Oddly, the topic of Oklahoma's toll road system has popped into the normal everyday conversation at some point in your time here. Everybody wonders why the turnpike still costs money even though it was promised to be free one day.

The simple answer is something Lawton is all too familiar with... lies and dirty politics, but that answer only begs more questions. Here's why Oklahoma's turnpikes keep costing drivers.

When America entered its greatest time of prosperity after WWII, state officials wanted to piggyback on the country's road plan. This was before the US Interstate Highway system and those plans didn't matter anyway. Oklahoma was looking to connect itself to its capital city.

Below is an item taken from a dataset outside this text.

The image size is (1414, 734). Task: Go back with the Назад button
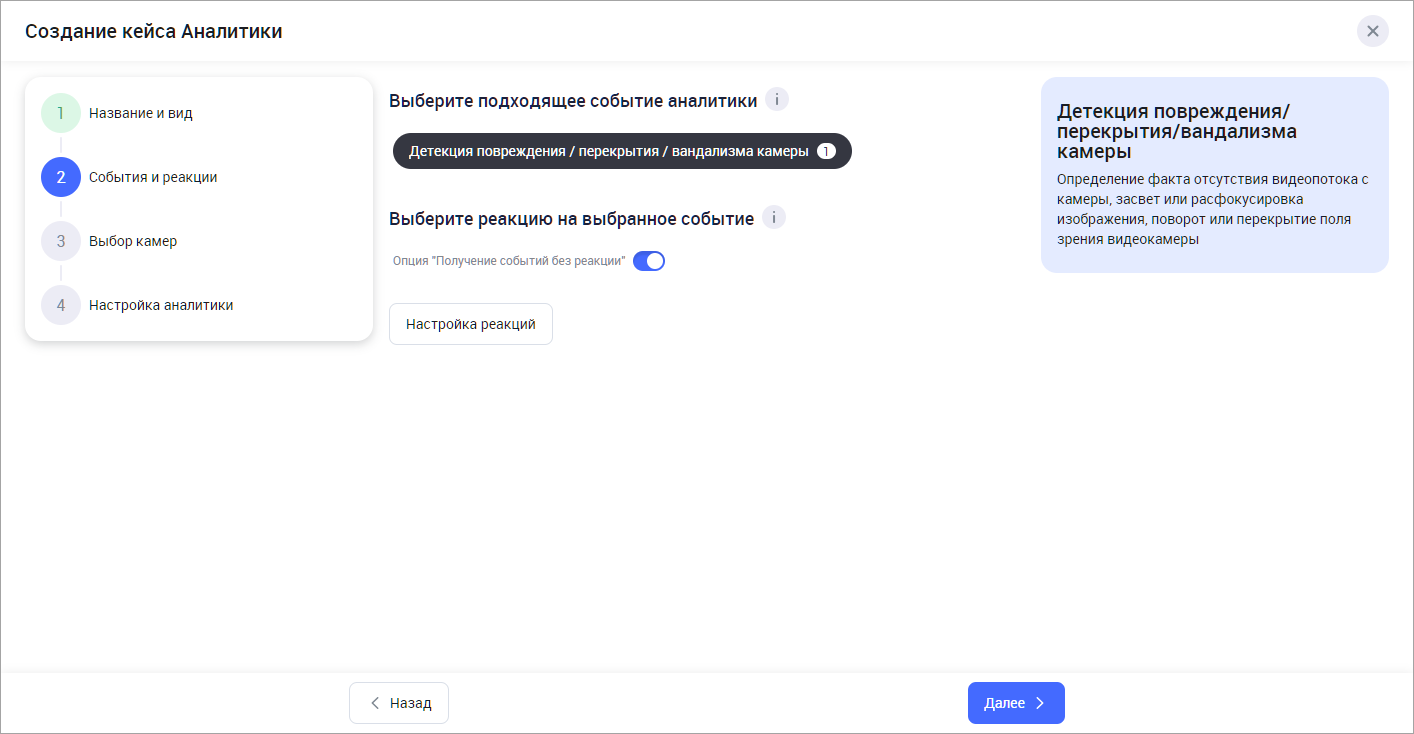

The easiest way to do this was by selling bonds to pay for a toll road that drivers could eventually pay off.

The Oklahoma Turnpike Authority was created in 1947, charged with connecting Tulsa and Lawton to Oklahoma City.

Oklahoma's governor at the time, Roy Turner, was a strong supporter of this idea since it would expedite the state's infrastructure construction faster than anyone at the federal level could do, but it didn't come about without some strong arguments.

Looking out for the people, Governor Turner insisted that any and all toll roads must become free to travel after the debt had been paid, an estimated forty years per toll road. The state legislature agreed and this is how our turnpike system started, but it didn't last long.

Since this pay-it-off/free use idea didn't benefit some of those involved, they found a sneaky way to bypass the governor and swindle the public.

For whatever reason, with so much buzz about the promise of good and efficient roads to be built across the state, politicians managed to sell the public a ballot question about a turnpike extension from Lawton to the Texas border. Naturally, the public voted YES on it without a second thought, but there was something tucked deep into the fine print.

Oklahoma State Question 933 was the vote on whether the H.E. Bailey/Lawton turnpike should extend all the way to the Texas state line, but it was also amended to include a blurb about cross-pledging tolls.

The long and short of it was this... It would allow two or more turnpike projects to be combined and financed as one project. It also allowed for the tolls of all other turnpike roads to collect on behalf of others even after they'd been paid off. It was sold to the public on a promise that the turnpike toll roads would be paid off faster if all could collect on a single debt, so it passed the vote without a second thought.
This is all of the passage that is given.